When should I surrender my whole life policy? ›

You'll likely want to wait 10 to 15 years after buying a policy to cash it out. That length of time gives you enough time to build up significant cash value. If you cash out your policy, the length of time you own it will help lower the cost of surrender or early cancellation fees you might pay.

Who gets the surrender value? ›

Key Takeaways

The cash surrender value is the amount of money that a life insurance company pays out to a policyholder if they decide to cancel the plan. Cash value is the amount of equity in a life insurance policy. A policyholder builds cash value with premium payments and it grows over time.

What happens when a policy is surrendered for cash value Quizlet? ›

What happens when a policy is surrendered for its cash value? Coverage ends and the policy cannot be reinstated.

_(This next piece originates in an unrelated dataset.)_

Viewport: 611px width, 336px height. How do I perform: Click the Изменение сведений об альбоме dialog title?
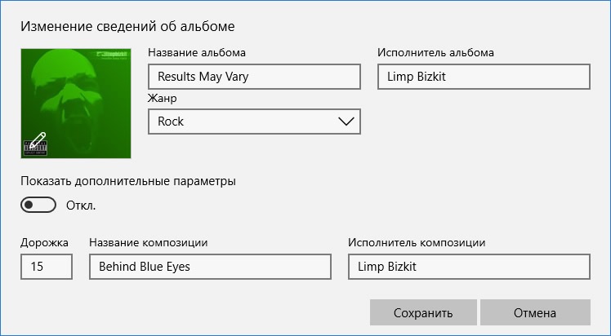coord(127,26)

What happens when you surrender a policy? ›

When a policy is surrendered, certain charges are deducted from the policy and the remaining amount is paid to the policyholder. Also, as the policy gets terminated, it is no more in force and therefore no terminal benefits such as death benefit or maturity benefits are provided.

What happens when a policy is insured for its cash value? ›

Cash value is the portion of your policy that accumulates1 over time and may be available for you to withdraw or borrow against for long-term savings needs such as retirement, paying down a mortgage, covering an unforeseen emergency, or a significant expense, like sending your child to college.

What does cash value surrender mean? ›

Cash surrender value is money a life insurance policyholder receives for canceling their policy before it matures or they pass away. This cash value is the savings component of most permanent life insurance policies, such as whole life and universal life. It is also known as policyholder's equity.